Renan dos Santos (born 18 May 1989), known simply as Renan, is a Brazilian footballer who plays as a goalkeeper for Brazilian club Sport.

Career

Early career
Born in Rio de Janeiro, Renan started playing football as part of CFZ do Rio's youth squad. He joined Botafogo's youth squad in 2007.

Botafogo
Renan played 22 Série A games in 2008, debuting on 11 May against Sport Recife at Engenhão. Renan started the 2009 season replacing the then Botafogo's first team goalkeeper Castillo after a knee injury that left the Uruguayan goalkeeper out of the fields for approximately six months. He played six Série A matches in 2009.

Avaí
In 2016, Renan joined Avaí. He played in all 38 matches during 2016 Campeonato Brasileiro Série B.

Ludogorets Razgrad
On 7 January 2017, Renan signed with Bulgarian club Ludogorets Razgrad. He quickly established himself as the first choice goalkeeper. In 2019, he lost even more quickly his first choice position after the arrival of Plamen Iliev, eventually falling further down the pecking order after Vladislav Stoyanov's recovery from a serious injury.

┄┄┄┄┄┄┄┄┄┄┄┄┄┄┄┄┄┄┄┄

#### DIRECTIVE 1:
According to the Renan biography, which club did Renan join in 2016?
#### DIRECTIVE 2:
Pick up the Renan biography after its last sentence and continue it.
The rows that come next are separate material and have no connection to the Renan biography.

┄┄┄┄┄┄┄┄┄┄┄┄┄┄┄┄┄┄┄┄

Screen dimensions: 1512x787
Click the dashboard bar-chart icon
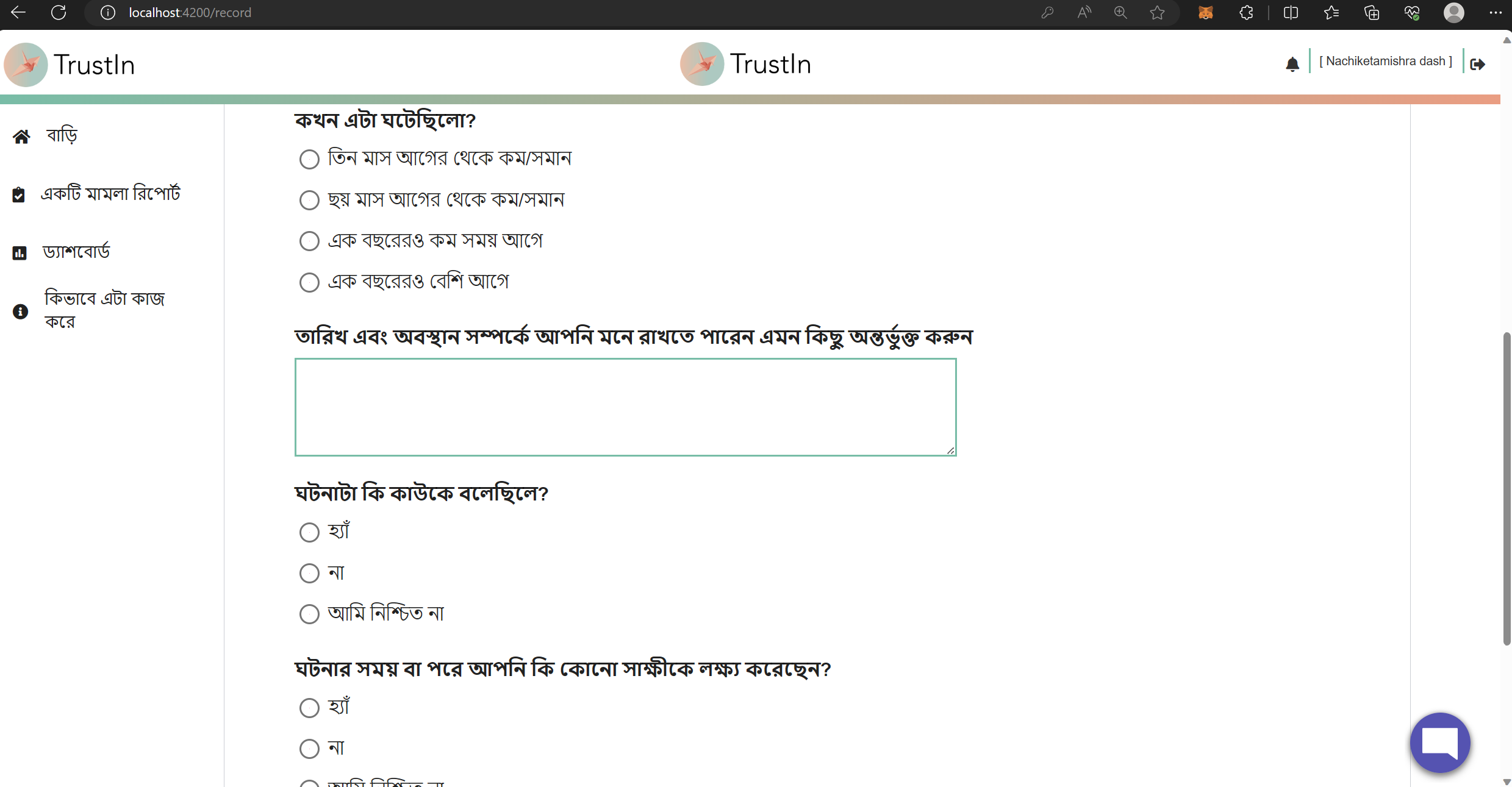20,252
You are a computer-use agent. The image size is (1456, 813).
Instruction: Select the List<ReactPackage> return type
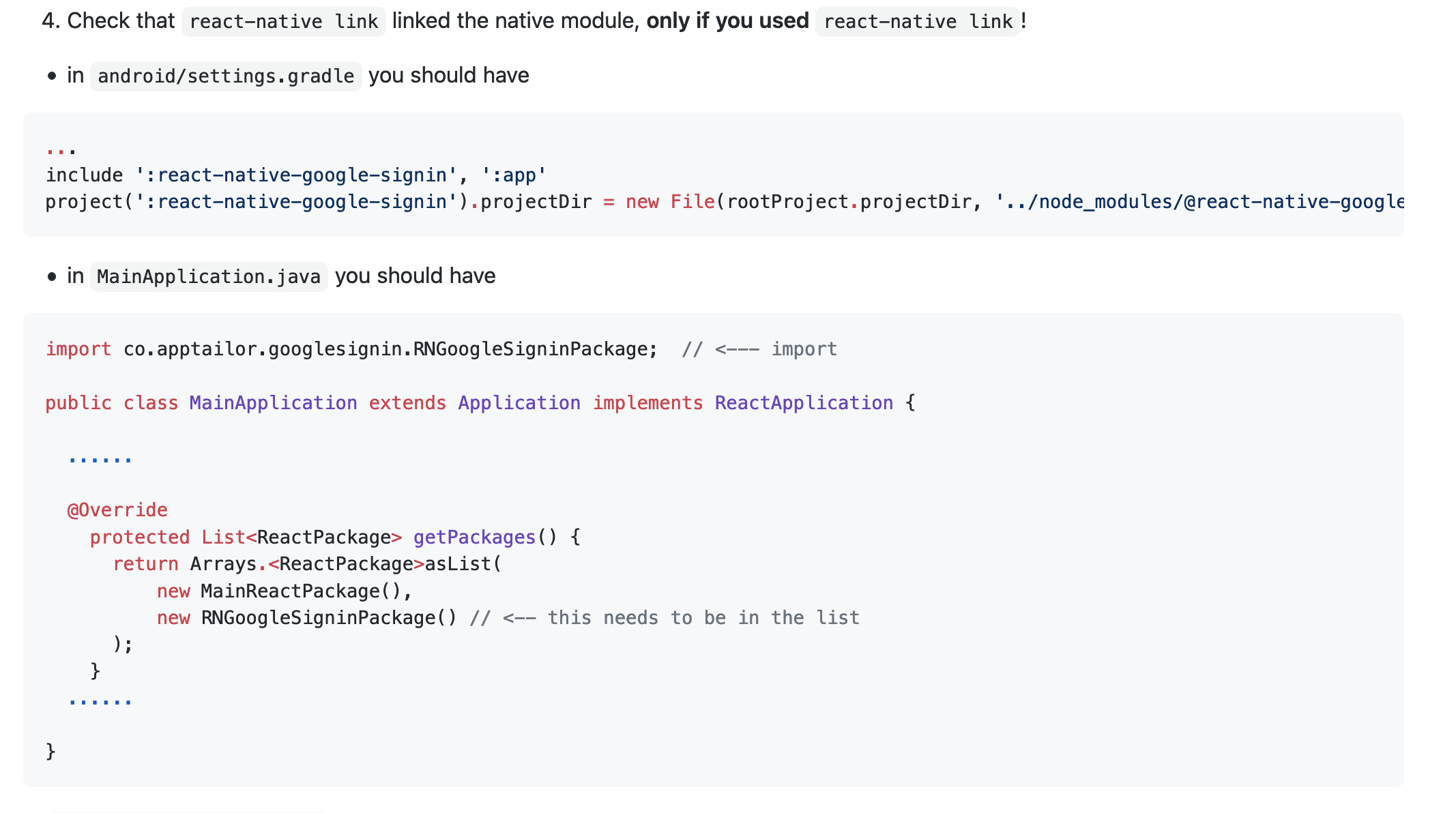[x=300, y=537]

┄┄┄┄┄┄┄┄┄┄┄┄┄┄┄┄┄┄┄┄

#### WRITTEN REPLY 1:
Avaí.

#### WRITTEN REPLY 2:
On 18 June 2021, it was announced that Renan's contract had been terminated by mutual agreement and he was released from the club.

Statistics

Club statistics
As of 13 September 2020

Personal life
On 8 May 2018 Renan received a Bulgarian passport.

Honours
Botafogo
Campeonato Carioca (2): 2010, 2013
Campeonato Brasileiro Série B: 2015

Ludogorets
 Bulgarian First League (4): 2016–17, 2017–18, 2018–19, 2019–20
 Bulgarian Supercup (2): 2018, 2019

Atlético Goianiense
Campeonato Goiano: 2022

References

External links
ogol.com.br 

1989 births
Living people
Brazilian footballers
Footballers from Rio de Janeiro (city)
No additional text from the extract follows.